Dataset records
┌──
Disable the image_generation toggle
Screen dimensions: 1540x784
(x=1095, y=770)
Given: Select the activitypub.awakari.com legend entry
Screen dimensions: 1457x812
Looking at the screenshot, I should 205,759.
└──
** To do **
Go through the records and repeat each one exactly as written.

** Answer below **
Disable the image_generation toggle
Screen dimensions: 1540x784
(x=1095, y=770)
Given: Select the activitypub.awakari.com legend entry
Screen dimensions: 1457x812
Looking at the screenshot, I should 205,759.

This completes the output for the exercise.